* Prompt: Turn the lines from the one containing "Click Cancel in the Options window" through the one containing "coord(1053,308)", inclusive, into a Markdown table with the columns Row and Line. Number each line and leave out any blank lines.

-------- Data for the task

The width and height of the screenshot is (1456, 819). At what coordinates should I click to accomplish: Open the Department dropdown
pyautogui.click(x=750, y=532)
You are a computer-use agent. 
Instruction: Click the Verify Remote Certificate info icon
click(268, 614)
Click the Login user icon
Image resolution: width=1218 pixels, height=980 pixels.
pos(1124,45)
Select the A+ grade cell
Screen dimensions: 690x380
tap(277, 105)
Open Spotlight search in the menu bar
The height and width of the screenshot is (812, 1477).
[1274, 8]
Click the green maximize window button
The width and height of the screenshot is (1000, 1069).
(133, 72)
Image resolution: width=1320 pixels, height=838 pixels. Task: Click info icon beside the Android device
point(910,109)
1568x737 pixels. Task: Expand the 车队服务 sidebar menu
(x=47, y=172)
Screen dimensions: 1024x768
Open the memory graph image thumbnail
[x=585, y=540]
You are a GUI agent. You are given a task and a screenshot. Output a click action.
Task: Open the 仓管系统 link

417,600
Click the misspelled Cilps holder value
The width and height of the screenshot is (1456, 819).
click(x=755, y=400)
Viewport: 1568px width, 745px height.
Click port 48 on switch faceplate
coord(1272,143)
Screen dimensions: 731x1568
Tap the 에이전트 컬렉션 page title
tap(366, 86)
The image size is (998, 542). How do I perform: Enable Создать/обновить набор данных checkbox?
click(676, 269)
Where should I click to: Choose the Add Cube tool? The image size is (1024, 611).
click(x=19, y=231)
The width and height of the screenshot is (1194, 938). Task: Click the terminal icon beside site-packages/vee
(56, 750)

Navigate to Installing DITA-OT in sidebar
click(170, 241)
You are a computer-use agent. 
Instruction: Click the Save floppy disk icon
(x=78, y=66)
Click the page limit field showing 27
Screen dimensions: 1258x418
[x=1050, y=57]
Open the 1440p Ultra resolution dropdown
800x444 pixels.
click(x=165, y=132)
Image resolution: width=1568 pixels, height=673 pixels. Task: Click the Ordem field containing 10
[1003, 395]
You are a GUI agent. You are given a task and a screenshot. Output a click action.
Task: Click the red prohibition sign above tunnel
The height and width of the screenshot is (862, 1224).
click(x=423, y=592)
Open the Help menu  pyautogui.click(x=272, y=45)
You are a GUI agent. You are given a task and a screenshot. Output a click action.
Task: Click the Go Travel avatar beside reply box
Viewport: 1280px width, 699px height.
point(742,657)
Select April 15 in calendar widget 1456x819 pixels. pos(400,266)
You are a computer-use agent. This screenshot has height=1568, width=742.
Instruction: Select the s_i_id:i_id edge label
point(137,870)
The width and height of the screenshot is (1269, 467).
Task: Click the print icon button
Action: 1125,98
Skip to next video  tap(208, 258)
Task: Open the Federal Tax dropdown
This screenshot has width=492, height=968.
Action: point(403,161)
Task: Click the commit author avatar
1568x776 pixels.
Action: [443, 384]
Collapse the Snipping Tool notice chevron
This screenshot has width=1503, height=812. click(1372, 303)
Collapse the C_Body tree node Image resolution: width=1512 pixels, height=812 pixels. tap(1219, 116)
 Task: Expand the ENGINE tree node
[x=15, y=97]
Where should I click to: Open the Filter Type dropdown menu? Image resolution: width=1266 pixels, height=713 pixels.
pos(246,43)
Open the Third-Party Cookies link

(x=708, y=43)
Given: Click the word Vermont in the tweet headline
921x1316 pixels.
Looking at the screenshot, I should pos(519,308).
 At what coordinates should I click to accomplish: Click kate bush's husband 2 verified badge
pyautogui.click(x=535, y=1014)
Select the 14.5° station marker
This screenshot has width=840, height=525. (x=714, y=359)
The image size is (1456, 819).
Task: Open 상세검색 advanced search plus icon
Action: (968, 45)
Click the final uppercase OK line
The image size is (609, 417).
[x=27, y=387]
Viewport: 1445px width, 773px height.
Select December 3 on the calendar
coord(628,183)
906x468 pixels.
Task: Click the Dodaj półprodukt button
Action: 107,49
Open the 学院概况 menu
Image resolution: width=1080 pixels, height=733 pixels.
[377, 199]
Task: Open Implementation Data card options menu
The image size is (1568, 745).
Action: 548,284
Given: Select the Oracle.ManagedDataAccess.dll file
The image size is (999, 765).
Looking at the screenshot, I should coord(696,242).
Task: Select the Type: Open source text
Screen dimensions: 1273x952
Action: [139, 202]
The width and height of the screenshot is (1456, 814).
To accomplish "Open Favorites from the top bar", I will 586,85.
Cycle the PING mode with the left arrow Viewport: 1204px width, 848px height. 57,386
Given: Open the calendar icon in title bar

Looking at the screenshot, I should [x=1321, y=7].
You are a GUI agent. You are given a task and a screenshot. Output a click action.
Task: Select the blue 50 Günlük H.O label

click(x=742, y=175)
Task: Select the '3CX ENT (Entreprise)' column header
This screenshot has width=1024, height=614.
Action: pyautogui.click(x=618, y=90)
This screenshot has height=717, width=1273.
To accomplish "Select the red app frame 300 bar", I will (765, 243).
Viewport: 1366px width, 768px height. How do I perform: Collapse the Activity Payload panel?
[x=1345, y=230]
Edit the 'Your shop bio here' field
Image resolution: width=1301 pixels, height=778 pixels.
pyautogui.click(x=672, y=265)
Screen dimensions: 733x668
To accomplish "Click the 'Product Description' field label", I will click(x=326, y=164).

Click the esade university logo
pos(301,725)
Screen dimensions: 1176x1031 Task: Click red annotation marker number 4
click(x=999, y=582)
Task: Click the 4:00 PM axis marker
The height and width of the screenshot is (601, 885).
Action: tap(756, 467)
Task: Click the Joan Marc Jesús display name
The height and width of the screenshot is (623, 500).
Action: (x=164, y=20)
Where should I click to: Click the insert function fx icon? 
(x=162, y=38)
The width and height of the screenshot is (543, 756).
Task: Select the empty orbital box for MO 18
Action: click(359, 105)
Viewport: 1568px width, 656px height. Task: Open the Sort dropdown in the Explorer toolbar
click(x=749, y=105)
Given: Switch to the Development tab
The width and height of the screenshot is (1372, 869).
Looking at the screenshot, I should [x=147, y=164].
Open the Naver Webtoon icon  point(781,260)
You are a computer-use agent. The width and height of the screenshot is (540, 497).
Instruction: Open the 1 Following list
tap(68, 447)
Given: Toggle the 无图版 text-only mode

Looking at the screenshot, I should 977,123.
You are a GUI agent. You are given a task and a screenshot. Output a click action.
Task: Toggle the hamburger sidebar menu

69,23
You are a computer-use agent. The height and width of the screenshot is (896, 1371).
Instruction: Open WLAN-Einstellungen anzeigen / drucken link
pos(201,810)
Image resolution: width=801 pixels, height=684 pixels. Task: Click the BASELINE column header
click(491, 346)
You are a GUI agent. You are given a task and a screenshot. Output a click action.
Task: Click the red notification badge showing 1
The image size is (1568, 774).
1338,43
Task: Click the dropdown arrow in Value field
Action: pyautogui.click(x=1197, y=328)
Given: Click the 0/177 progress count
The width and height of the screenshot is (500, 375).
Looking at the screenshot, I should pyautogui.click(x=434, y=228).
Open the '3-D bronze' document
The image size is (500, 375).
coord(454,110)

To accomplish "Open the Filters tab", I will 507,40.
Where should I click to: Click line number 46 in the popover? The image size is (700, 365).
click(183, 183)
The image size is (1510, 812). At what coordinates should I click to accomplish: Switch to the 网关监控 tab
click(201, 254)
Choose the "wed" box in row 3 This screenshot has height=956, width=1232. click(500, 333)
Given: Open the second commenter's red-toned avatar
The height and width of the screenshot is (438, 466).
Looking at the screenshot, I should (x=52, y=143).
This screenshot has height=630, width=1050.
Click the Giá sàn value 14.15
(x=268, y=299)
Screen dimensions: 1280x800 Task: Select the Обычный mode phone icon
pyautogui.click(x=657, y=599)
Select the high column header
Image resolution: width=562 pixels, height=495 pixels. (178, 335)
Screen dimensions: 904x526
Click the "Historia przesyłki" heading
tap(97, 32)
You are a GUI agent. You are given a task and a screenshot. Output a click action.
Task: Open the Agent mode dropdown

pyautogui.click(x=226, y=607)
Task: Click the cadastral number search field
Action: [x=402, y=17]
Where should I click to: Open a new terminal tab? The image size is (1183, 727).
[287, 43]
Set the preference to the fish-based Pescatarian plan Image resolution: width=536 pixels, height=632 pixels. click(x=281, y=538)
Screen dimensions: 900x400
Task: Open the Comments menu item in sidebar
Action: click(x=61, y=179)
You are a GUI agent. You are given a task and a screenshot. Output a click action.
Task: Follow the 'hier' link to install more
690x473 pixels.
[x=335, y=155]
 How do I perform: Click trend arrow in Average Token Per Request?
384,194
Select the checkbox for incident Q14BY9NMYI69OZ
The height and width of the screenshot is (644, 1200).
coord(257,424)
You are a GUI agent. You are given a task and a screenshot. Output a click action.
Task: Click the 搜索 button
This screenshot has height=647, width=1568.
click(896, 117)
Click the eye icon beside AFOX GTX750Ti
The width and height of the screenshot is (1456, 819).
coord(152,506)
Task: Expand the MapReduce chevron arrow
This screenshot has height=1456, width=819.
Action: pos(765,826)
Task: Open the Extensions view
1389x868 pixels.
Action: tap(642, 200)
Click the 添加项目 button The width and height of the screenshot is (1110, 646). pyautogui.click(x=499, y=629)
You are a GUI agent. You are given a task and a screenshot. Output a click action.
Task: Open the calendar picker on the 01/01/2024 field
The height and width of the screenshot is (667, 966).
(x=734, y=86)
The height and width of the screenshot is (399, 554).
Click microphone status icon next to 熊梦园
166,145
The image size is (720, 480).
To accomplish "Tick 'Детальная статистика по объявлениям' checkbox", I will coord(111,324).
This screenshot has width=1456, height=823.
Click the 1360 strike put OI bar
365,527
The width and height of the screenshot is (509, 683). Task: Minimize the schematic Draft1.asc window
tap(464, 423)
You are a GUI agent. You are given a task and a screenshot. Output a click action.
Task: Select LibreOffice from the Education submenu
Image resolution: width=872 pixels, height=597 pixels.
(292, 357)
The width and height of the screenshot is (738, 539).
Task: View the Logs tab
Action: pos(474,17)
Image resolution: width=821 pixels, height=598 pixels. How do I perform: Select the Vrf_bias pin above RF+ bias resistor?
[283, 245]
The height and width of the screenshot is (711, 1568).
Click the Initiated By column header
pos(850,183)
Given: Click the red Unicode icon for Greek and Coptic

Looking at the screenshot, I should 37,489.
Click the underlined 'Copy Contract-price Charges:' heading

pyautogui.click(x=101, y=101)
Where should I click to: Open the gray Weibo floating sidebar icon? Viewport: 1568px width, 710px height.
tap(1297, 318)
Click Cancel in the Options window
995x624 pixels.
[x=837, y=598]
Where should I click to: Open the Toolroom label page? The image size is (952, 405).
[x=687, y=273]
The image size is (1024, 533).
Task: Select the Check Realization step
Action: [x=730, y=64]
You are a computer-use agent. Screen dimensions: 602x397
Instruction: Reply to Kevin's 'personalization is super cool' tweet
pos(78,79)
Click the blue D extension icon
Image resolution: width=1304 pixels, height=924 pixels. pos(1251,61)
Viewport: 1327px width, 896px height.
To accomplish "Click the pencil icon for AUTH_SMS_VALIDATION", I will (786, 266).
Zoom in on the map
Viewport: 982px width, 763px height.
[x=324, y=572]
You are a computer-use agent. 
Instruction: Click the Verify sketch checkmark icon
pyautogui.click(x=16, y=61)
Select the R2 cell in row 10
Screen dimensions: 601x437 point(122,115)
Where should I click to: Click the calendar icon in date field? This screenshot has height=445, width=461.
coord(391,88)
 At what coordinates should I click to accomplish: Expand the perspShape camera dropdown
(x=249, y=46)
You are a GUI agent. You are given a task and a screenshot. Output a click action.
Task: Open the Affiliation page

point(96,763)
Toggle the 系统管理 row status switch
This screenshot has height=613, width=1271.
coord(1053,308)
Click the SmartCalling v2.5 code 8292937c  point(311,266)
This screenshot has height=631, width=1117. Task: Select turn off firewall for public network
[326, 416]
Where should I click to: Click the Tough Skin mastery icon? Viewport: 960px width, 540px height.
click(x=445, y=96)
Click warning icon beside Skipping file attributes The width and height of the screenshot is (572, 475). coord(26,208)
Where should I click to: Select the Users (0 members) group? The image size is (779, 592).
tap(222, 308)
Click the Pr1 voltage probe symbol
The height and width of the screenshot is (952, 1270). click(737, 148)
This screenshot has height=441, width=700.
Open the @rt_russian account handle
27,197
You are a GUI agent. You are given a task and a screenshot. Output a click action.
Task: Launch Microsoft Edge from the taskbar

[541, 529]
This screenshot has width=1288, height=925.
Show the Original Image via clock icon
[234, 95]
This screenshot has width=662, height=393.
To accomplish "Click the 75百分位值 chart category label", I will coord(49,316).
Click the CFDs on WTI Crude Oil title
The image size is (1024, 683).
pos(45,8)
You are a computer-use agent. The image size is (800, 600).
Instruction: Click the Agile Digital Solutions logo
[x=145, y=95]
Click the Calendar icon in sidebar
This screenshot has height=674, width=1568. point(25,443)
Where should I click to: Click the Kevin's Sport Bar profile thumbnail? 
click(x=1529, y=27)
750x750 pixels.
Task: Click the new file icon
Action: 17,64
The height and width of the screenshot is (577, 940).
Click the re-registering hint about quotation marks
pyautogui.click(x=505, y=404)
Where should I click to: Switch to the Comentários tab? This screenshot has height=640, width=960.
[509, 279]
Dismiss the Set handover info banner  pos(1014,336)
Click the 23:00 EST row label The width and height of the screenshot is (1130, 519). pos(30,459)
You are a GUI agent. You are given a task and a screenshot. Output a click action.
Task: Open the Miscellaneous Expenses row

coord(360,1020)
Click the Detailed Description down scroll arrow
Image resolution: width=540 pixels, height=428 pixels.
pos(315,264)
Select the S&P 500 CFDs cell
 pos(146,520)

----------------

* The reply:
| Row | Line |
|---|---|
| 1 | Click Cancel in the Options window |
| 2 | 995x624 pixels. |
| 3 | [x=837, y=598] |
| 4 | Where should I click to: Open the Toolroom label page? The image size is (952, 405). |
| 5 | [x=687, y=273] |
| 6 | The image size is (1024, 533). |
| 7 | Task: Select the Check Realization step |
| 8 | Action: [x=730, y=64] |
| 9 | You are a computer-use agent. Screen dimensions: 602x397 |
| 10 | Instruction: Reply to Kevin's 'personalization is super cool' tweet |
| 11 | pos(78,79) |
| 12 | Click the blue D extension icon |
| 13 | Image resolution: width=1304 pixels, height=924 pixels. pos(1251,61) |
| 14 | Viewport: 1327px width, 896px height. |
| 15 | To accomplish "Click the pencil icon for AUTH_SMS_VALIDATION", I will (786, 266). |
| 16 | Zoom in on the map |
| 17 | Viewport: 982px width, 763px height. |
| 18 | [x=324, y=572] |
| 19 | You are a computer-use agent.  |
| 20 | Instruction: Click the Verify sketch checkmark icon |
| 21 | pyautogui.click(x=16, y=61) |
| 22 | Select the R2 cell in row 10 |
| 23 | Screen dimensions: 601x437 point(122,115) |
| 24 | Where should I click to: Click the calendar icon in date field? This screenshot has height=445, width=461. |
| 25 | coord(391,88) |
| 26 |  At what coordinates should I click to accomplish: Expand the perspShape camera dropdown |
| 27 | (x=249, y=46) |
| 28 | You are a GUI agent. You are given a task and a screenshot. Output a click action. |
| 29 | Task: Open the Affiliation page |
| 30 | point(96,763) |
| 31 | Toggle the 系统管理 row status switch |
| 32 | This screenshot has height=613, width=1271. |
| 33 | coord(1053,308) |